碱茅6-磷酸海藻糖合成酶基因的克隆及其耐逆性分析
2015-02-23柳参奎
李 莹,柳参奎
(1.东北林业大学盐碱地生物资源环境研究中心,黑龙江哈尔滨150040;2.黑龙江八一农垦大学寒地作物种质改良与栽培重点实验室,黑龙江大庆163319)
碱茅6-磷酸海藻糖合成酶基因的克隆及其耐逆性分析
李 莹1,2,柳参奎1*
(1.东北林业大学盐碱地生物资源环境研究中心,黑龙江哈尔滨150040;2.黑龙江八一农垦大学寒地作物种质改良与栽培重点实验室,黑龙江大庆163319)

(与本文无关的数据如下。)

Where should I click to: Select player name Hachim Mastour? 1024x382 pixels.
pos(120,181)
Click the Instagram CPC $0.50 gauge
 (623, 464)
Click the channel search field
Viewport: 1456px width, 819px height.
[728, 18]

从碱茅酵母cDNA文库中经过NaCl、Na HCO3筛选,均得到长为1153 bp碱茅6-磷酸海藻糖合成酶基因(Put TPS)片段。通过3′End cDNA amplification方法获得基因缺失的3′序列,该基因全长3358 bp,编码882个氨基酸。氨基酸序列比较结果表明,Put TPS氨基酸序列与水稻、拟南芥、玉米等多种高等植物的TPS蛋白的同源性高达60%~90%。利用Northern blot技术,研究该基因的组织表达模式及NaCl、Na HCO3胁迫处理下基因的表达模式变化;同时对转p YES2-Put TPS基因酵母菌株进行盐、碱、氧化胁迫、渗透胁迫处理,观察其在逆境下的生存表现。结果表明,Put TPS具有组织表达特异性,其中在根和花中表达量最大;NaCl、Na HCO3会诱导Put TPS基因在根和叶中的上调表达;同时重组酵母菌株对盐碱、氧化、渗透胁迫及干旱等逆境的适应能力显著增强。以上研究结果表明,碱茅Put TPS基因与逆境之间具有一定的应答关系,并在植物适应环境逆境过程中起着重要的作用。
碱茅;6-磷酸海藻糖合成酶;基因表达;酵母
海藻糖是由两个葡萄糖分子以ɑ,ɑ-1,1糖苷键连接的非还原性双糖,广泛存在于细菌、真菌、藻类、无脊椎动物和植物中[1]。它是植物在逆境胁迫条件下大量积累的一类物质,对植物抵御干旱、高温、低温、盐、氧化胁迫及营养缺乏等逆境至关重要[2-6]。海藻糖在生物体中的合成途径有5种,分布最广的通路是TPS/TPP途径,包括两个步骤,两个不同的酶。植物体内,途径中,海藻糖-6-磷酸合成酶(trehalose-6-phosphate synthase,TPS)是海藻糖的合成过程中的关键作用酶,即尿苷二磷酸葡萄糖和6-磷酸葡萄糖在海藻糖-6-磷酸合成酶的催化作用下合成6-磷酸海藻糖(T6P),然后在海藻糖-6-磷酸酯酶(trehalose-6-phosphate phosphatase,TPP)作用下生成海藻糖[7-9]。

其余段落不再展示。